• _INSTRUCTIONS FOR THE TASK_: Present the entries below as a numbered list, one line per item, skipping any blank lines. Leave the pictures out.

○ ○ ○ ○

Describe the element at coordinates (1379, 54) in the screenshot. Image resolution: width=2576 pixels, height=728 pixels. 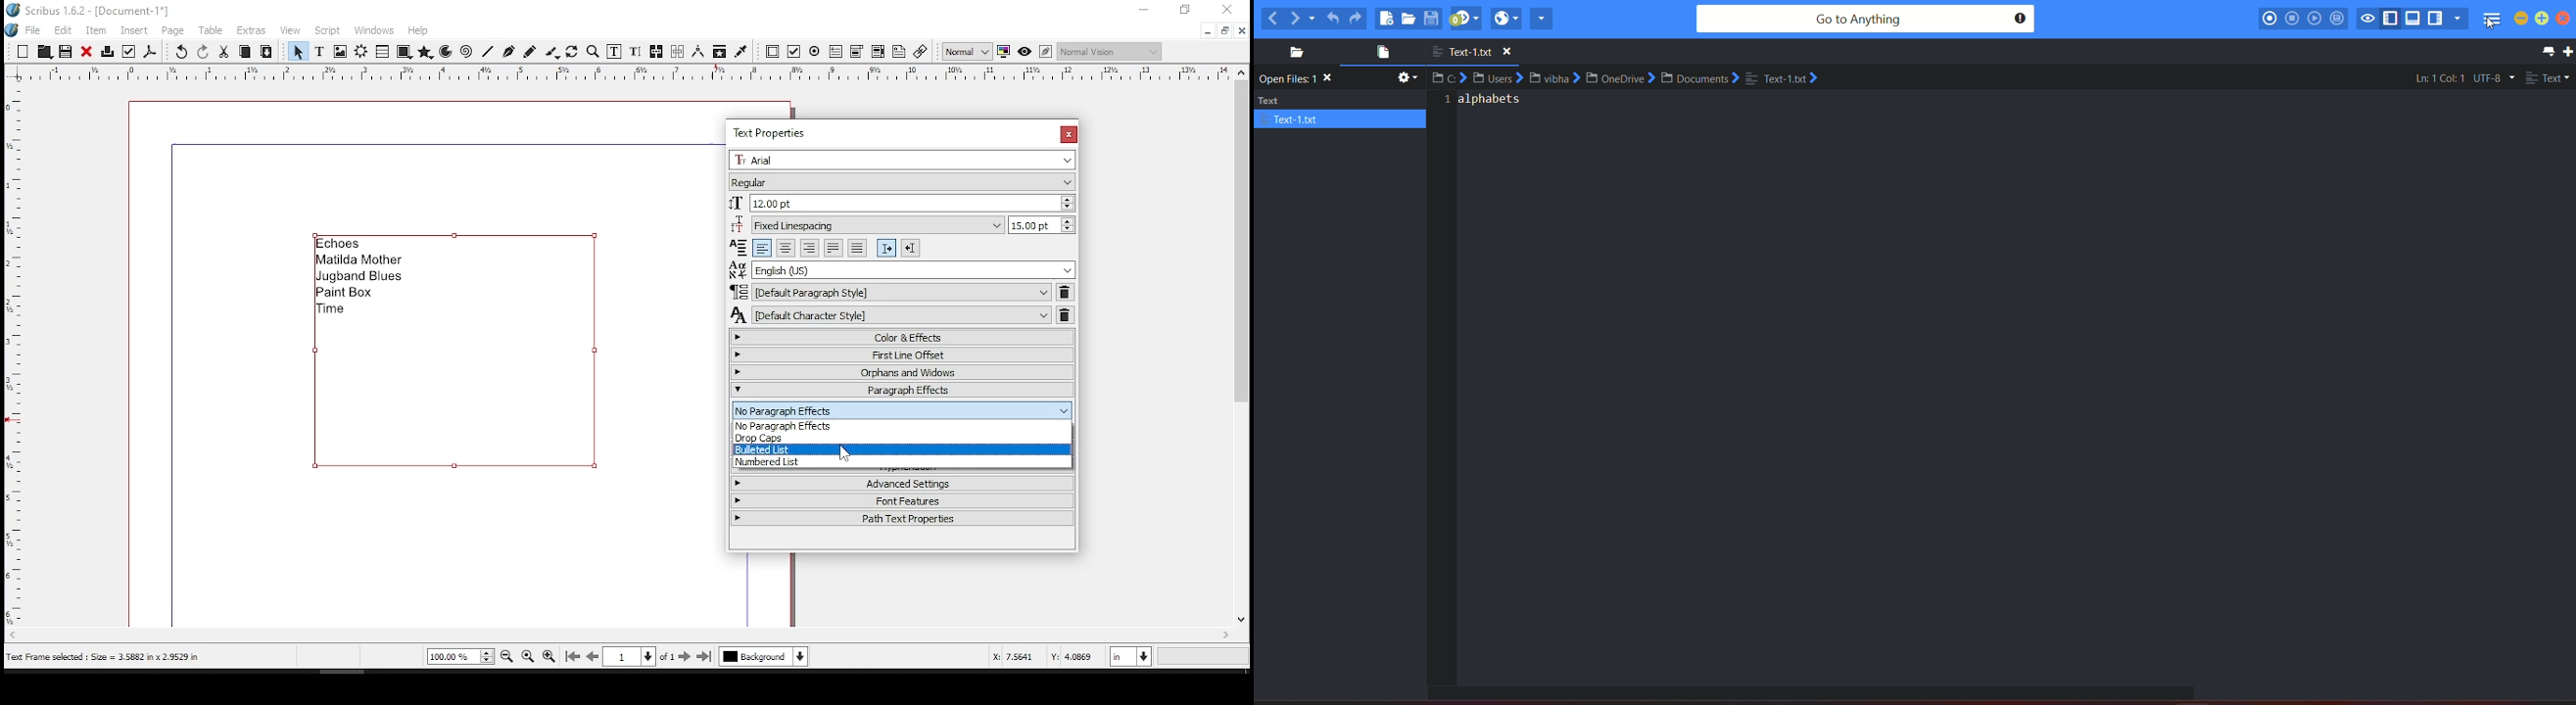
I see `open file` at that location.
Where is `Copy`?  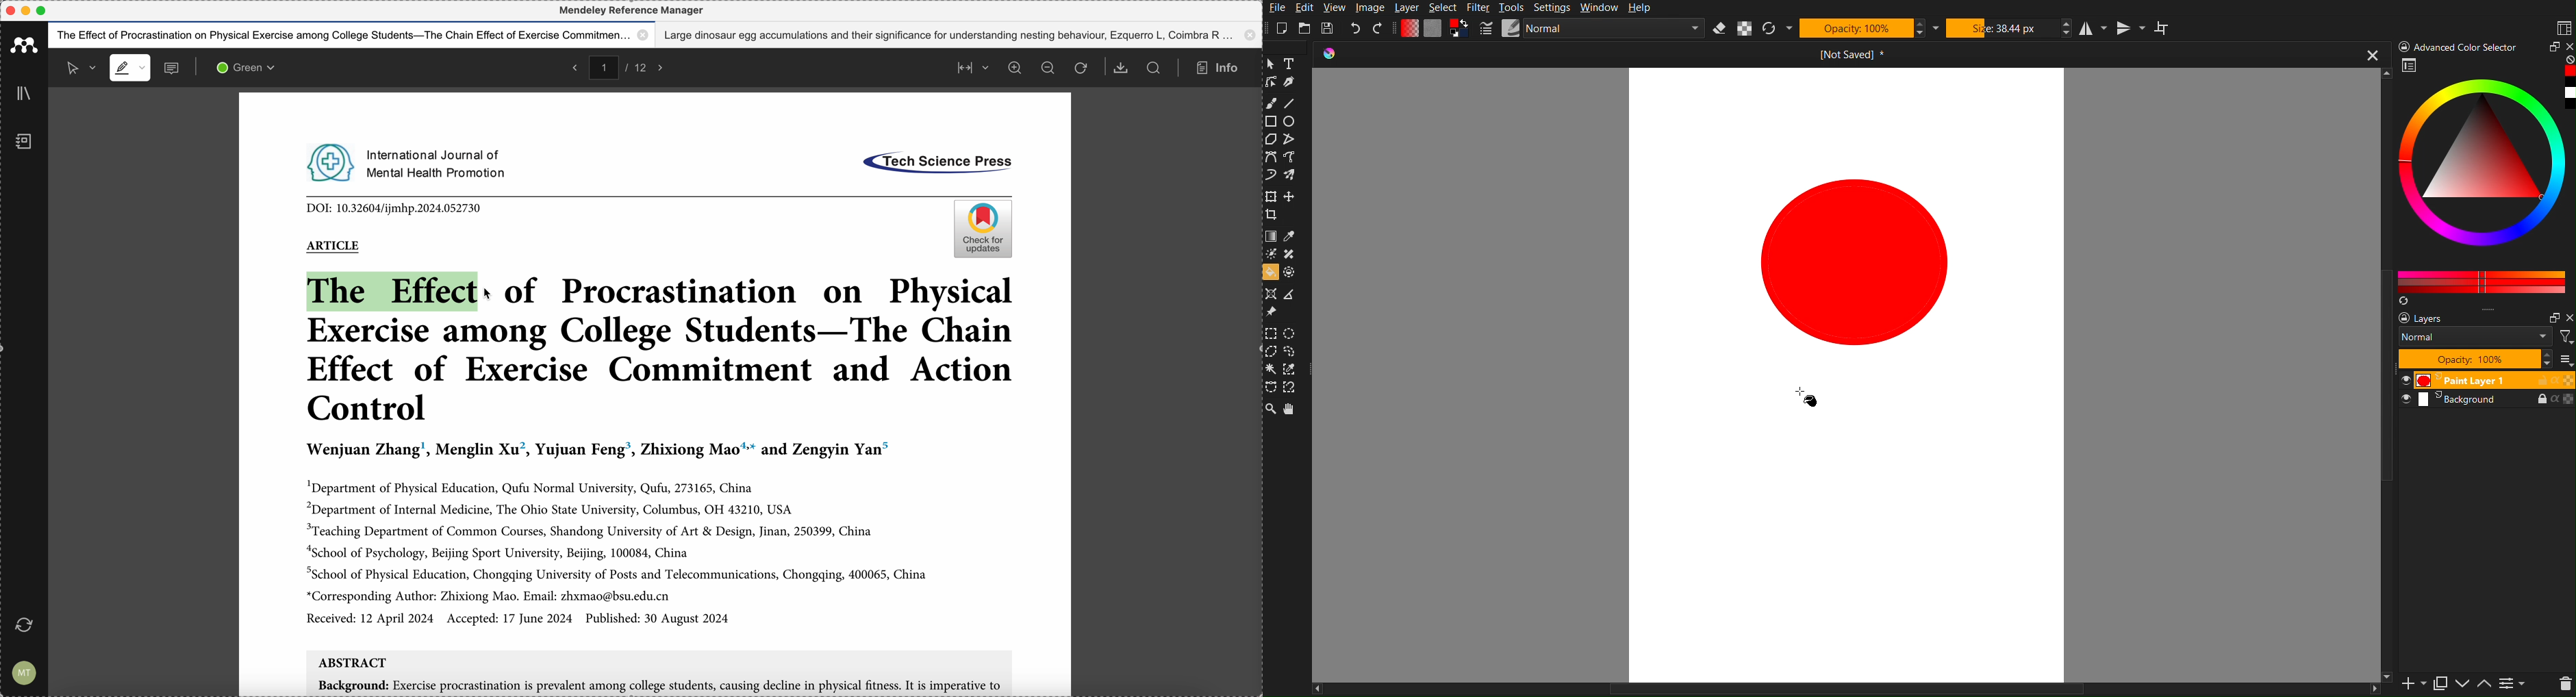
Copy is located at coordinates (2440, 686).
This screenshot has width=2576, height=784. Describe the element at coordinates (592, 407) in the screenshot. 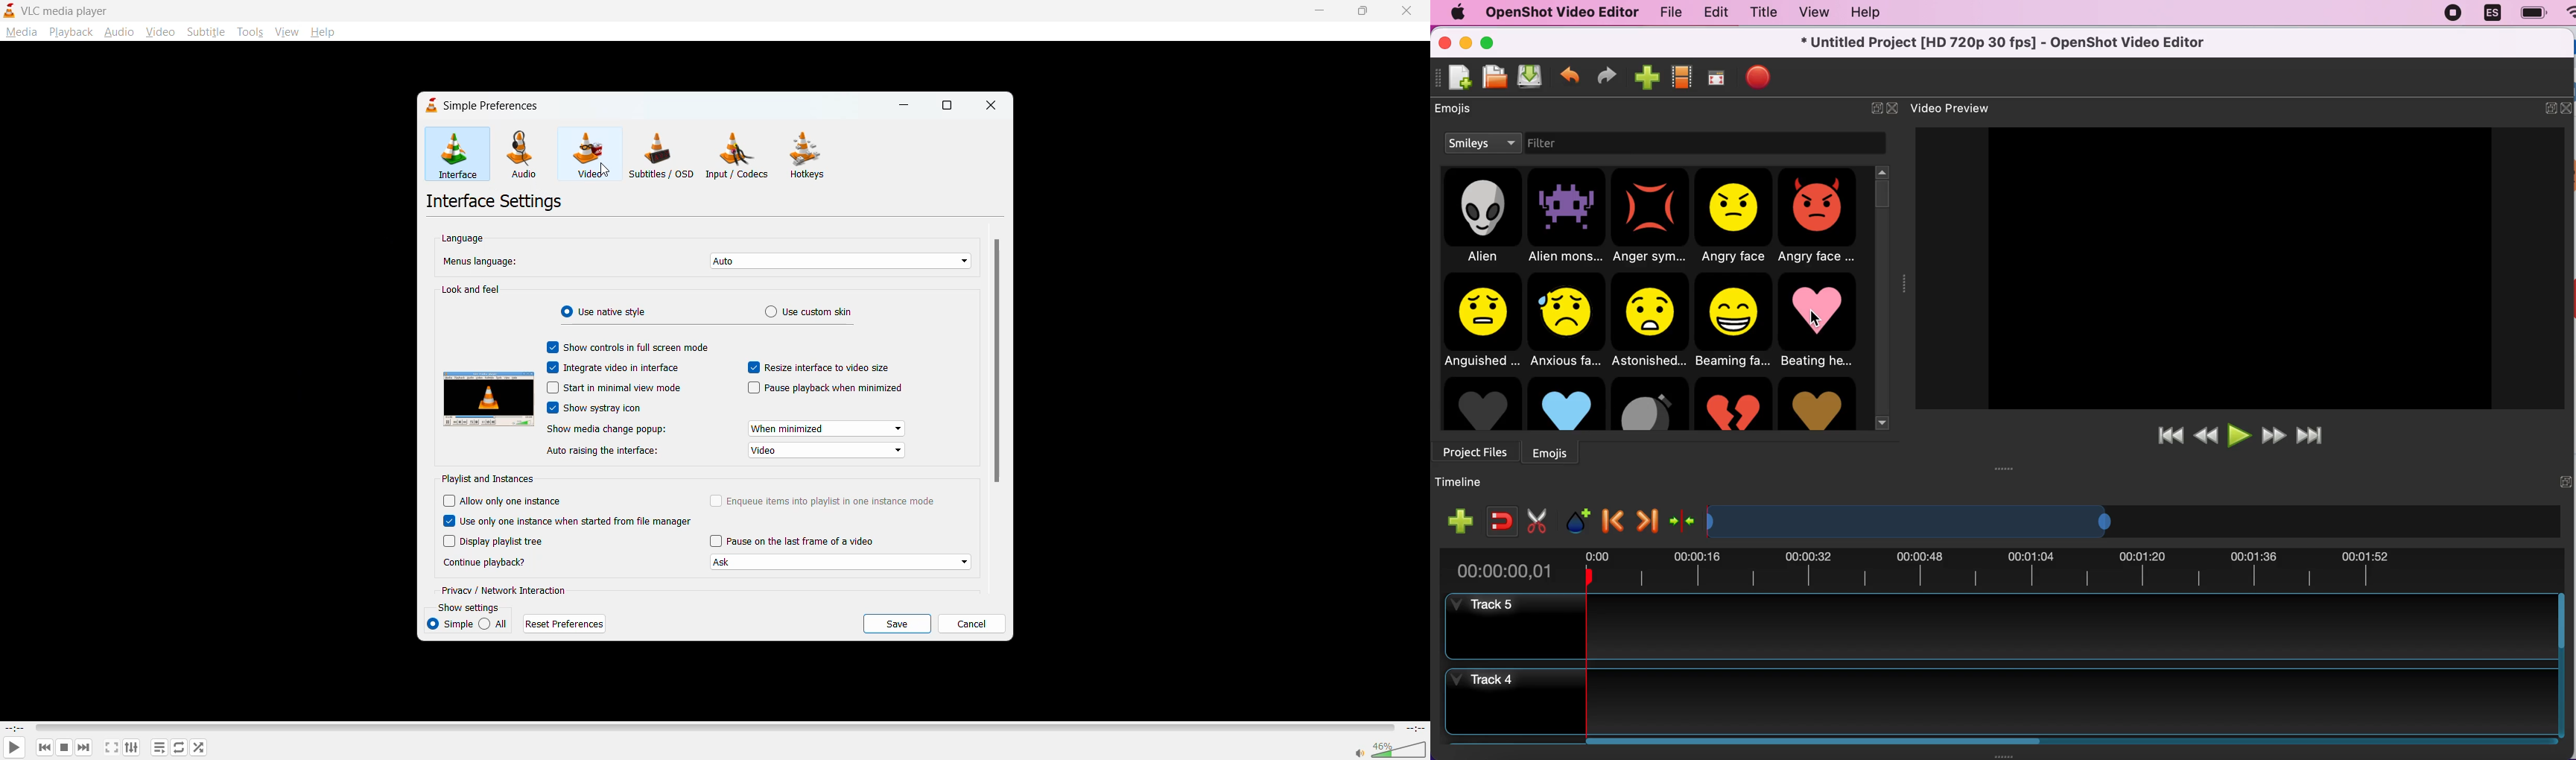

I see `show systray icon` at that location.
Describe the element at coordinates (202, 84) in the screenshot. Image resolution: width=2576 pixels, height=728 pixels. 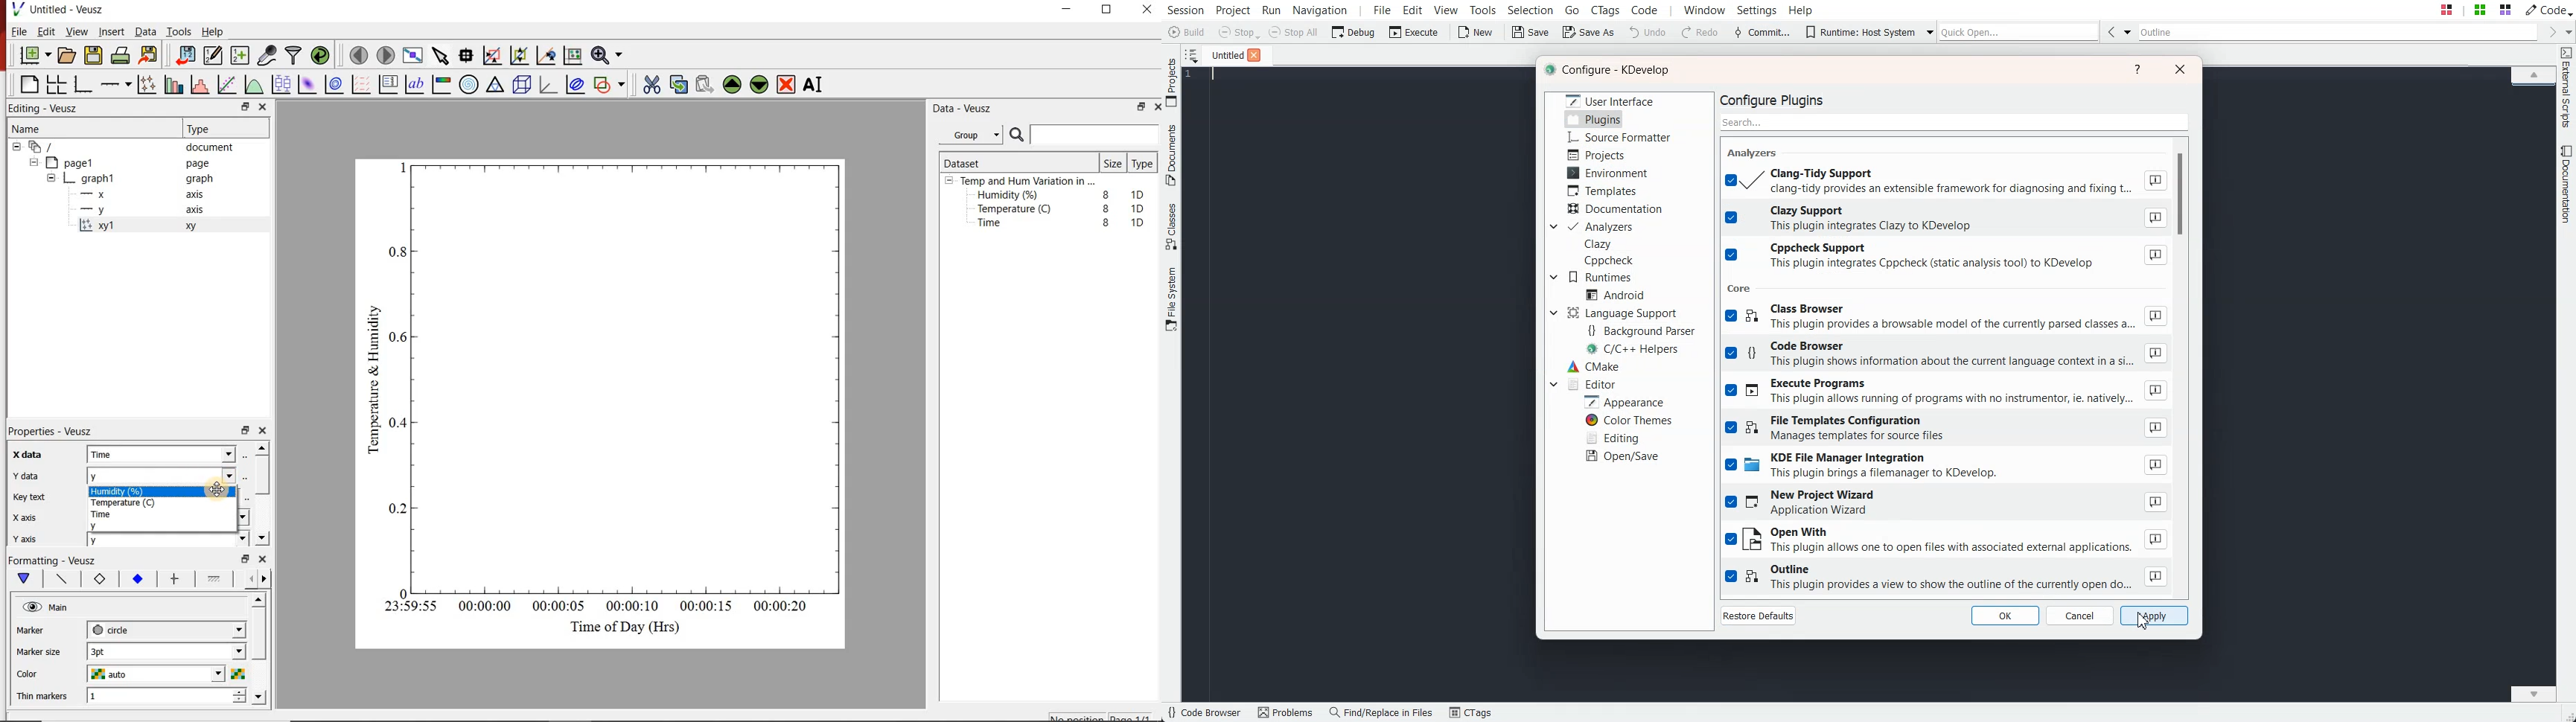
I see `histogram of a dataset` at that location.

○ ○ ○ ○

• _ANSWER FOR THE TASK_:
1. Describe the element at coordinates (1379, 54) in the screenshot. Image resolution: width=2576 pixels, height=728 pixels. 
2. I see `open file` at that location.
3. Where is `Copy`?  
4. Copy is located at coordinates (2440, 686).
5. This screenshot has width=2576, height=784. Describe the element at coordinates (592, 407) in the screenshot. 
6. I see `show systray icon` at that location.
7. Describe the element at coordinates (202, 84) in the screenshot. Image resolution: width=2576 pixels, height=728 pixels. 
8. I see `histogram of a dataset` at that location.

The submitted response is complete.